Après plusieurs mois de préparation au centre de démobilisation de Mutobo, 214 personnes affiliées à des groupes armés, notamment des éléments des FDLR selon les autorités rwandaises, ont été officiellement réinsérées cette semaine dans la vie civile.
Durant leur prise en charge, les bénéficiaires ont suivi un programme de réinsertion fondé sur l’éducation civique, l’accompagnement social et la préparation au retour dans leurs communautés d’origine.
Selon la Commission rwandaise de démobilisation et de réintégration (RDRC), plus de 12 000 personnes ont été accompagnées depuis 2001 dans le cadre de ce dispositif national..
La question des FDLR, groupe armé constitué à l’origine d’anciens responsables et participants au génocide des Tutsi de 1994, installés depuis près de trente ans dans l’est de la RDC, demeure l’un des principaux enjeux sécuritaires mis en avant par Kigali, y compris dans les discussions diplomatiques récentes menées à Washington.
Pour la présidente de la RDRC, Valérie Nyirahabineza, la réussite du processus repose également sur l’adhésion des communautés appelées à accueillir les anciens combattants.

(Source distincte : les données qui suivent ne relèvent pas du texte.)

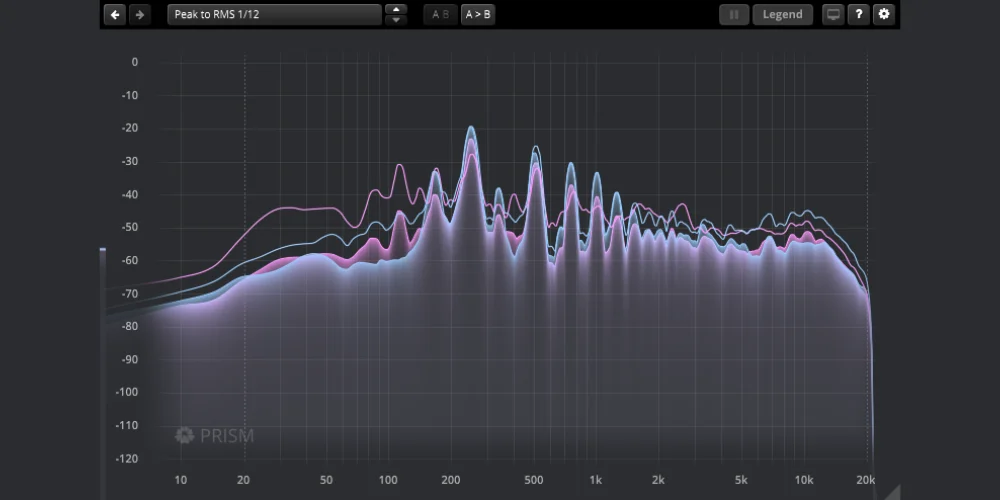Click the tallest spectrum peak near 200 Hz

(x=470, y=129)
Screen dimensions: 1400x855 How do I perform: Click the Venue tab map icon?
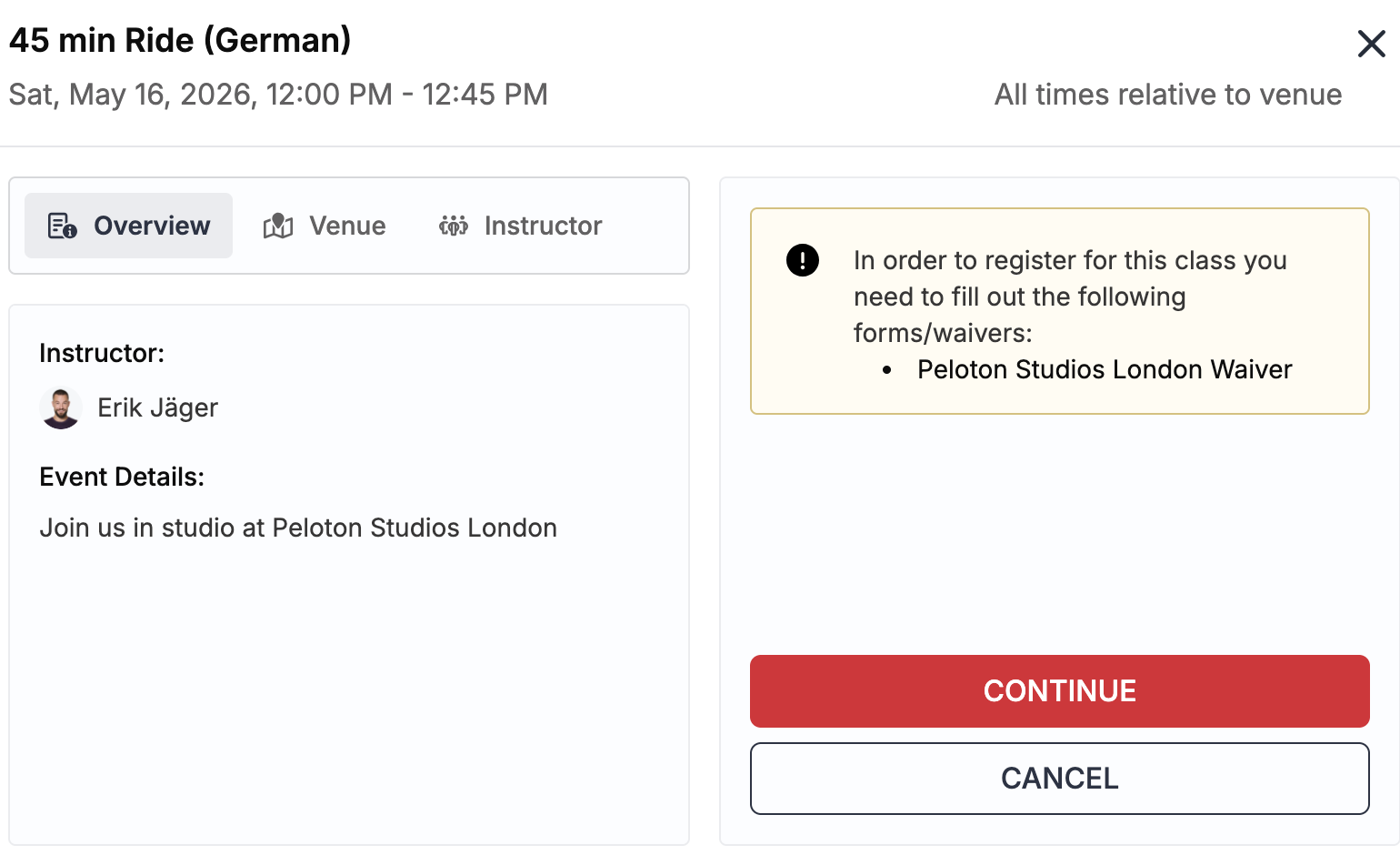point(278,226)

« Il est indispensable de préparer non seulement les familles, mais aussi les communautés dans leur ensemble à les accepter, sans continuer à les considérer uniquement comme des combattants. Dès lors qu’ils ont accepté de déposer les armes, nous devons leur accorder le bénéfice du doute », souligne-t-elle.
À l’issue de leur réinsertion, les anciens membres de groupes armés regagnent leurs villages d’origine. Plus de la moitié des personnes réinsérées cette semaine doivent ainsi rejoindre le district de Rubavu, à la frontière avec Goma.